Source data:
----
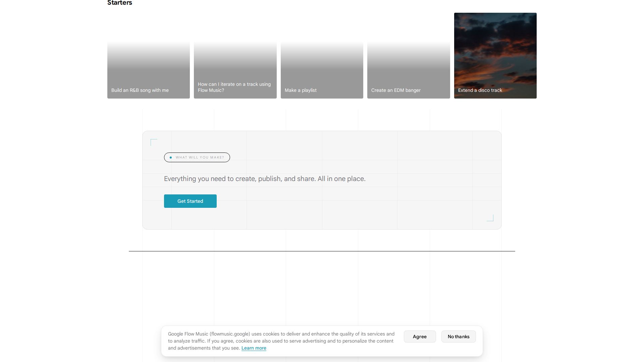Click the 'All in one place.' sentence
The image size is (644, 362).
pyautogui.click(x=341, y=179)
----
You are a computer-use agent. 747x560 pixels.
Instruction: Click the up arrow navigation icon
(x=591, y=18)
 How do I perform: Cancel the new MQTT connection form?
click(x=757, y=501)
----
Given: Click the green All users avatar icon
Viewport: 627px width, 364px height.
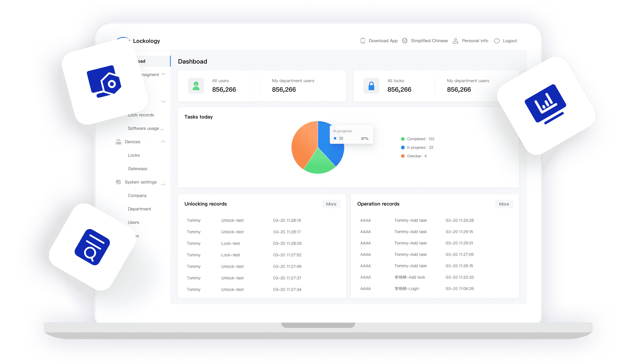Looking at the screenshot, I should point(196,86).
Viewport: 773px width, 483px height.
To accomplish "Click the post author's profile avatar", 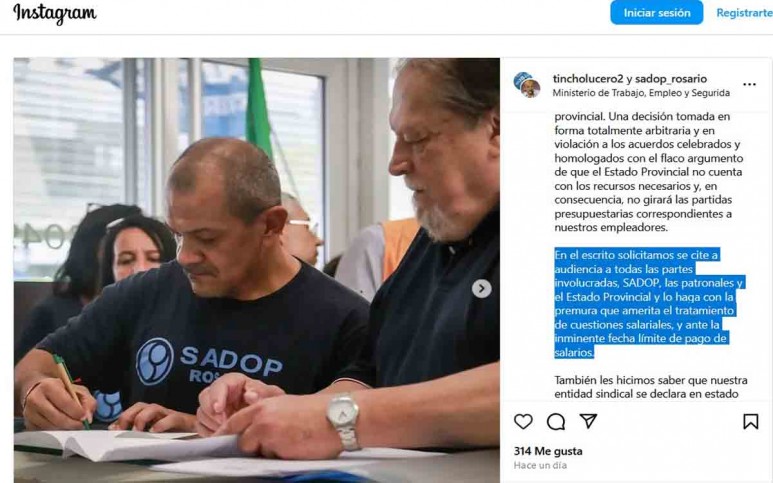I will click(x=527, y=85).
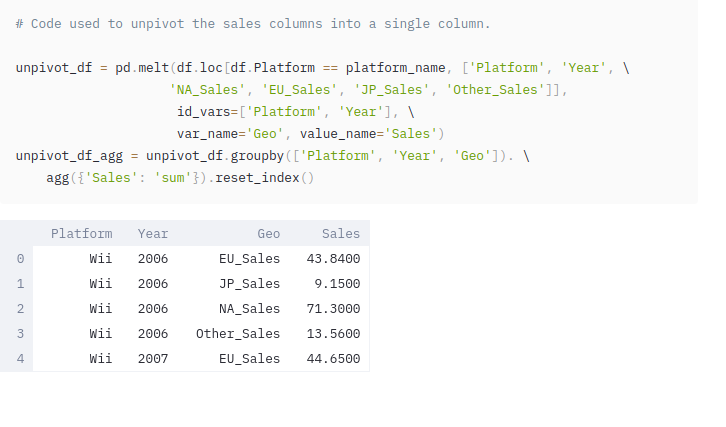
----
Work to complete: Rescale the material from the line containing "How do I perform: Cancel" through the line containing "click(x=757, y=501)", both included, and give those lines again with their requests. Multiply every coordinate in the answers by 2.1 and round to whole numbers, halves up.

Result of this task:
 How do I perform: Cancel the new MQTT connection form?
click(x=1590, y=1052)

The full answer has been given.